Introduction to Algorithms:
Course Information Sheet
Paul Taylor
January 2001
Course code: DCS/127, Semester: 2.
Acknowledgements:
Richard Bornat,
Samin Ishtiaq
and
Jules Bean.
Resources:
my TESTER,
some textbooks and links.
1 Aims
- To understand why formal logic is essential for getting programs
to work correctly, and
- to learn some simple methods using logical notation to specify
properties of programs.
- To give an appreciation of the range and depth of knowledge of
programming solutions to apparently simple problems;
- to increase perception of the beauty and intricacy of known
algorithms;
- to increase understanding of the role of analysis in the
construction of practical programs;
- to become more reflective when designing programs.
2 Objectives
- To understand and be able to employ predicate calculus notation in
the specification of several algorithms, especially in describing
the invariants of loops;
- to understand and be able to apply big-O notation for worst-case
complexity analysis of programs including the algorithms treated in
the course;
- to understand and be able to reproduce some algorithms for
sorting and searching;
- to be able to construct arguments about the relative worst-case
space and time complexity of some algorithms for sorting and
searching.
3 Prerequisites
Introduction to Logic (DCS/122) and Programming I (DCS/101) are
pre-requisites.
An understanding of mathematics up to A-level will be useful for
the complexity analysis of the algorithms presented.
The essential skill is precise thinking, of a kind similar to
that used in mathematics, though very little use is made of particular
facts from the A-level (or degree-level) mathematics syllabus.
4 Description
The study of algorithms - carefully-crafted solutions to particularly
important programming problems - is one of the oldest areas in
Computer Science.
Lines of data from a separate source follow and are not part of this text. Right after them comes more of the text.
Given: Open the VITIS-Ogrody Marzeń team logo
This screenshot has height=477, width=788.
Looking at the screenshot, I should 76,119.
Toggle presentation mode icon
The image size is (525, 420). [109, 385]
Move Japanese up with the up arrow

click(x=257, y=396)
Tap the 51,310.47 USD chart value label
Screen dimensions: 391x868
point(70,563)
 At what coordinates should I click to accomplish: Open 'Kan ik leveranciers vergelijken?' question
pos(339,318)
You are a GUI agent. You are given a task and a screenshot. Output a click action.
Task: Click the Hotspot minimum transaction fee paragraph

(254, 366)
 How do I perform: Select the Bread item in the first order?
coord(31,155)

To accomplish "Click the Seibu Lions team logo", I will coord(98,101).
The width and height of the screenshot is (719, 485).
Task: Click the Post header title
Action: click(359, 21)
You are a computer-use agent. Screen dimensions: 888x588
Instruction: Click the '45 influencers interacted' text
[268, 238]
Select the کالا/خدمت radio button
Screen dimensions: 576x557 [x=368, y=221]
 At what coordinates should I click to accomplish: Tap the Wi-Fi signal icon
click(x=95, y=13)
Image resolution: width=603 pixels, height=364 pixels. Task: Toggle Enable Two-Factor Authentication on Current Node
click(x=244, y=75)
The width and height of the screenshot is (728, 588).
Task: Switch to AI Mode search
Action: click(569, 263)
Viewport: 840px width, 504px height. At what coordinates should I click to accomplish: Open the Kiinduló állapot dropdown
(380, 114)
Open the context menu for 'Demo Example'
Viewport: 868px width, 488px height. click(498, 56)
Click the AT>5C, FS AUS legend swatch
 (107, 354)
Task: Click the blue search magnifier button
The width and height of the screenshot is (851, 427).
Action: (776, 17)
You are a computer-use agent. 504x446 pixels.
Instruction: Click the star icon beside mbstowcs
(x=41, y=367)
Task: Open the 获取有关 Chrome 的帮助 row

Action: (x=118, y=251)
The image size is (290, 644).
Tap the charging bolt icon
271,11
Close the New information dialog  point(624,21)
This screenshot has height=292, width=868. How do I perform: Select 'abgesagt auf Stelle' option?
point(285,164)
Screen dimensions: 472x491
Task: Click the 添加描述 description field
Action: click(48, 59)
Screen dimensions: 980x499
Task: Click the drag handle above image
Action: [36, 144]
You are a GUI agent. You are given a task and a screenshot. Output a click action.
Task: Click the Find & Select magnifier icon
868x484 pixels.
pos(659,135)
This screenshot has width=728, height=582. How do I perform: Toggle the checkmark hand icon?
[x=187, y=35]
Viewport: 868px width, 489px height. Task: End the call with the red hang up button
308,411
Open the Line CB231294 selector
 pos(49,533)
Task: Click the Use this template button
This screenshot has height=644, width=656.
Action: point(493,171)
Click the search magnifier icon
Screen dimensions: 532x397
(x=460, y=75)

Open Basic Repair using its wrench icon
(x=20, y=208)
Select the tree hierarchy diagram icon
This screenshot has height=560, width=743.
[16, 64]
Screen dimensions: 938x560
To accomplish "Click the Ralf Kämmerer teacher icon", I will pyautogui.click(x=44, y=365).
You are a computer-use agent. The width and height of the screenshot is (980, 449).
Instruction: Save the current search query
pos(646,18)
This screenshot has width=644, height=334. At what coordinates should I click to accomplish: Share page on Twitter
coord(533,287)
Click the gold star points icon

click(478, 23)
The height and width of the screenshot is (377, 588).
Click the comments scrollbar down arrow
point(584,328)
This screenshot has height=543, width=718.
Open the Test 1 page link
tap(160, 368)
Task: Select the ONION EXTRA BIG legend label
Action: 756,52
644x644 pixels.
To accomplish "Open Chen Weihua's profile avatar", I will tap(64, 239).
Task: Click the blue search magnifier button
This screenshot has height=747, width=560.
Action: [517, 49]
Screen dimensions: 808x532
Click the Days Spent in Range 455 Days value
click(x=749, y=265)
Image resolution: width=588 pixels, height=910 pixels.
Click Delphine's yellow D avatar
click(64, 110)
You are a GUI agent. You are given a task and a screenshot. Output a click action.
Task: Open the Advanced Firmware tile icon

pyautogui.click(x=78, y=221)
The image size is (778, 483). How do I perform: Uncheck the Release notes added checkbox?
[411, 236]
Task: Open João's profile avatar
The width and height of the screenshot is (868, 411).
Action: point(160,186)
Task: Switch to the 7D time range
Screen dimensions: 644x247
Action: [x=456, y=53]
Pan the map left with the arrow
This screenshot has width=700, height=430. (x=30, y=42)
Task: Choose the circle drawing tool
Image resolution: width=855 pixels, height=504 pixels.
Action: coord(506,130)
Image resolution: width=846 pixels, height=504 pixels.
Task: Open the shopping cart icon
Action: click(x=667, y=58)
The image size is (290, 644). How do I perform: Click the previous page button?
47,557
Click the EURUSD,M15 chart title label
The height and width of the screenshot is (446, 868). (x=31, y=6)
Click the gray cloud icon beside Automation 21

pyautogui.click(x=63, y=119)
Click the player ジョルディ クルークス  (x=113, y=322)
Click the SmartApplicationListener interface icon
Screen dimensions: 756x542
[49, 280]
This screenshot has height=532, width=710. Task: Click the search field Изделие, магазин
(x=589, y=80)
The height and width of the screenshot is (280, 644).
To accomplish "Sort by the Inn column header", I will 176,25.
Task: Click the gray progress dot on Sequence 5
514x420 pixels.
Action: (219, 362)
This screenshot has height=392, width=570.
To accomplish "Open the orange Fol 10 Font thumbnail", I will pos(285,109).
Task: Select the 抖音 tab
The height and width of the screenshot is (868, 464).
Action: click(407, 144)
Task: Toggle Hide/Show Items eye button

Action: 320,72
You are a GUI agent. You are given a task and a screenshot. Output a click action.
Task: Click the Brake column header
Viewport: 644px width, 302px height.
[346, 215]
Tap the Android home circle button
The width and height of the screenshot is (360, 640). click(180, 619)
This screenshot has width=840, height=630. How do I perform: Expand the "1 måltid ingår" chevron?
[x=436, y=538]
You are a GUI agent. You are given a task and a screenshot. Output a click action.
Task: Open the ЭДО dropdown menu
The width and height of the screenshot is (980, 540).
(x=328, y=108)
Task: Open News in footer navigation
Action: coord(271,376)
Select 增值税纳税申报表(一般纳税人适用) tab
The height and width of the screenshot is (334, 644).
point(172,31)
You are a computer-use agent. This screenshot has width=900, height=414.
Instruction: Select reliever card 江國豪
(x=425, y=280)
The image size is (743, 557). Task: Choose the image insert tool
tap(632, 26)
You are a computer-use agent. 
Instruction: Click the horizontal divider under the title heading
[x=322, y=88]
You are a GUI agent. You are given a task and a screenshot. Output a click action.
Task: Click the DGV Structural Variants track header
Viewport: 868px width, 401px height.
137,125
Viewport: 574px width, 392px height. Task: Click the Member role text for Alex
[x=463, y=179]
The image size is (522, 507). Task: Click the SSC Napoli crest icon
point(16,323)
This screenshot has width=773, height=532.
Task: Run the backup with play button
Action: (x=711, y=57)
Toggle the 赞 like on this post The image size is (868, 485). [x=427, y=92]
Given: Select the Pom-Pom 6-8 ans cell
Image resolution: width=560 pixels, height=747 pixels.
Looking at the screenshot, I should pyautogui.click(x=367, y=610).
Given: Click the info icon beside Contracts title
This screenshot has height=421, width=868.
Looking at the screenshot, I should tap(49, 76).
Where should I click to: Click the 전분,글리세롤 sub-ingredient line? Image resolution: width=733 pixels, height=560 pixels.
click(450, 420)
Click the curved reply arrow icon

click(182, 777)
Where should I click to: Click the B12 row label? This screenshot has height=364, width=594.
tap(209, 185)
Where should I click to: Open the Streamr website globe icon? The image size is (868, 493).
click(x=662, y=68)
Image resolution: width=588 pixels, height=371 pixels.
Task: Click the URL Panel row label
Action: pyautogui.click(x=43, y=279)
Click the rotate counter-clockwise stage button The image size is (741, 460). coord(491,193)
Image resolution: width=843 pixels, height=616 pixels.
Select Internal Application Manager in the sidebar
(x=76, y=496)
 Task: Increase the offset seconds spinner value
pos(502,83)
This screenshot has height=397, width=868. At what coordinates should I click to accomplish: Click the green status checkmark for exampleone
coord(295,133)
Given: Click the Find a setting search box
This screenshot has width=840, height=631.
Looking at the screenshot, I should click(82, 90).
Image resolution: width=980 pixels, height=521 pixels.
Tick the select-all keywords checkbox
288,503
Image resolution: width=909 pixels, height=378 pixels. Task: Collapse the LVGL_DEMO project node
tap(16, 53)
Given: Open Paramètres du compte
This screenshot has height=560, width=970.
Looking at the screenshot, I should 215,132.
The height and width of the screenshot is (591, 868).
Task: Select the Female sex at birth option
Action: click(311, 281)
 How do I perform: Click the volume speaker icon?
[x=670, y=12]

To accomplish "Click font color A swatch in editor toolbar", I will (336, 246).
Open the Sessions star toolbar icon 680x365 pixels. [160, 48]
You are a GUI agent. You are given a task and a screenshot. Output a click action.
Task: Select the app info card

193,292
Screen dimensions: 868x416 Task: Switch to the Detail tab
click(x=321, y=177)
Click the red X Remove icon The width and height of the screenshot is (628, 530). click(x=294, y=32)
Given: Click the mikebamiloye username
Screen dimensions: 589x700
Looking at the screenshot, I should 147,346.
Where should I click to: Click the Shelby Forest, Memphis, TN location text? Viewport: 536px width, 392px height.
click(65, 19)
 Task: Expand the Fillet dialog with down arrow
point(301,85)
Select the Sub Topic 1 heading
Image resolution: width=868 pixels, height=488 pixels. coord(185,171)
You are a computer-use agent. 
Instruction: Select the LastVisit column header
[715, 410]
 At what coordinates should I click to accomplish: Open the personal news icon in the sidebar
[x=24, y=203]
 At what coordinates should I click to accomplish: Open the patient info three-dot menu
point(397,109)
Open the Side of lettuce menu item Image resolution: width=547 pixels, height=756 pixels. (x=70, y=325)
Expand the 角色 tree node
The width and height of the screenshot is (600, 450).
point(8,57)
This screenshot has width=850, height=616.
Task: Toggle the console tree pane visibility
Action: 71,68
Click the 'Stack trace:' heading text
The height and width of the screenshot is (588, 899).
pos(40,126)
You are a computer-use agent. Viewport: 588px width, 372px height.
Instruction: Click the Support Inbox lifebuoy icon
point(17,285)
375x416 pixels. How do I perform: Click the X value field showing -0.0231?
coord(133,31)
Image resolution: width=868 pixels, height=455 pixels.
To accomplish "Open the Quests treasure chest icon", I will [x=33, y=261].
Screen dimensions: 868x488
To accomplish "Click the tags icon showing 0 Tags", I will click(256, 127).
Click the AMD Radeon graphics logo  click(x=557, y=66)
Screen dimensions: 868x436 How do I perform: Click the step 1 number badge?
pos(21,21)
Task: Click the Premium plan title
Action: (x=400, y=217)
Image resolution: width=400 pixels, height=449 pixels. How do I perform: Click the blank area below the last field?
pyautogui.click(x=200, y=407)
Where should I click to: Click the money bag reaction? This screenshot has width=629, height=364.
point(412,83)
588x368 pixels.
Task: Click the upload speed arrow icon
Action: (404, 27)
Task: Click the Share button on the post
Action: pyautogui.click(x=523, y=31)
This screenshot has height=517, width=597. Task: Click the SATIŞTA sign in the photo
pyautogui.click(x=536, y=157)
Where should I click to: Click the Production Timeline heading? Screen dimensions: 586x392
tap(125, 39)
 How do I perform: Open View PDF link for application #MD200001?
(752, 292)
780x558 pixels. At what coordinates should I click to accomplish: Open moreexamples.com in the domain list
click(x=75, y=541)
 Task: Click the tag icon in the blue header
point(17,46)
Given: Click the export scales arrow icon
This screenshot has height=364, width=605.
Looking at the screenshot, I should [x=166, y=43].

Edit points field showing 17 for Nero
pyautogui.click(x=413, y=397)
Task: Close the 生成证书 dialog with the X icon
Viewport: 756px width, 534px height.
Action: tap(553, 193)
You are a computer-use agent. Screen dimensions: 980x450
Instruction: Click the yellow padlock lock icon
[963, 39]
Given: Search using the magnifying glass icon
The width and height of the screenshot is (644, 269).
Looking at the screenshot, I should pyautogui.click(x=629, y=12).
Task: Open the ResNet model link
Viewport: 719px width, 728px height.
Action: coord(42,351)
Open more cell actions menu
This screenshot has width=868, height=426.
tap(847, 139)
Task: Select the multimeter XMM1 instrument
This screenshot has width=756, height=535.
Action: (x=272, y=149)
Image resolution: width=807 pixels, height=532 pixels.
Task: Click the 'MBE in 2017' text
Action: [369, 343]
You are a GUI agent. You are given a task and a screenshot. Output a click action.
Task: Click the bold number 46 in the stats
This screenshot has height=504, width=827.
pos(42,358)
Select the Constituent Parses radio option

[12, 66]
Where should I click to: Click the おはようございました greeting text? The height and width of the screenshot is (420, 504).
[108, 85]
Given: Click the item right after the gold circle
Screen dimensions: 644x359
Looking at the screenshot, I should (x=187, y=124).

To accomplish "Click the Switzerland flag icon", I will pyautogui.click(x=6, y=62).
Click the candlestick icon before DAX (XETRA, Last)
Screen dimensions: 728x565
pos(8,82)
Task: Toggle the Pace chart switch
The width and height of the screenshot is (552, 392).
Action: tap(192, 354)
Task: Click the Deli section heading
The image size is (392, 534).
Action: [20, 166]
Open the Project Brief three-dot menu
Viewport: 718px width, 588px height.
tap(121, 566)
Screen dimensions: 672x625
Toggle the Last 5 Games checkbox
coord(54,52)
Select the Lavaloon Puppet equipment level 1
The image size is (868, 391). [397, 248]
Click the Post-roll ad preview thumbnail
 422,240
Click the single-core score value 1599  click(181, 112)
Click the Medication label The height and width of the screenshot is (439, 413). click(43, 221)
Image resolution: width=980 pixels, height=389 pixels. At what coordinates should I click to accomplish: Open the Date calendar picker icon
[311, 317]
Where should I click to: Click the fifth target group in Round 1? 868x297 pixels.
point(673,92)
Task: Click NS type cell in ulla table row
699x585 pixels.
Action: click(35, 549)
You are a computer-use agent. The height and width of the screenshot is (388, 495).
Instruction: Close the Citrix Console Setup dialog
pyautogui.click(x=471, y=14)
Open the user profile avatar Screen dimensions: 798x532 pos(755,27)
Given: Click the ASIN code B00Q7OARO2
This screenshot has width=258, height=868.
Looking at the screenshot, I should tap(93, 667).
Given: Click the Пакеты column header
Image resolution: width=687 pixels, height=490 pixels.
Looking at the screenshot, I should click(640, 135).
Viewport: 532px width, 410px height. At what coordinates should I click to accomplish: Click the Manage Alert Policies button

In order truly to understand an algorithm
you have first to understand why it works at all, then to understand
how it performs in general - how long it takes and how much space it
takes up while it is working - and last, understand how to tweak the
algorithm to make its performance fit the particular circumstances in
which you want to use it. In the case of some of the famous algorithms
we shall meet, like quicksort, you also have to understand why it
isn't easy to do better.
So the course will focus on two issues: correctness - how you
say what an algorithm is supposed to do, and how you can argue that it
actually does it - and so-called complexity - how to
estimate the amount of work an algorithm must do to perform its task
in general, or on average, or in the worst case. There will be some
experimental work, trying to verify in practice the theoretical
measures that can be developed by using mathematical arguments, but
much of the course will be about analysing algorithms with pencil and
paper.
Some of the algorithms we shall analyse are intensely beautiful. To
appreciate their beauty you have to realise how much better they are
than the first naive attempts one of us might make to solve the same
problem, and how concisely they solve the problem which they are
designed to solve. All of the algorithms we shall analyse are useful.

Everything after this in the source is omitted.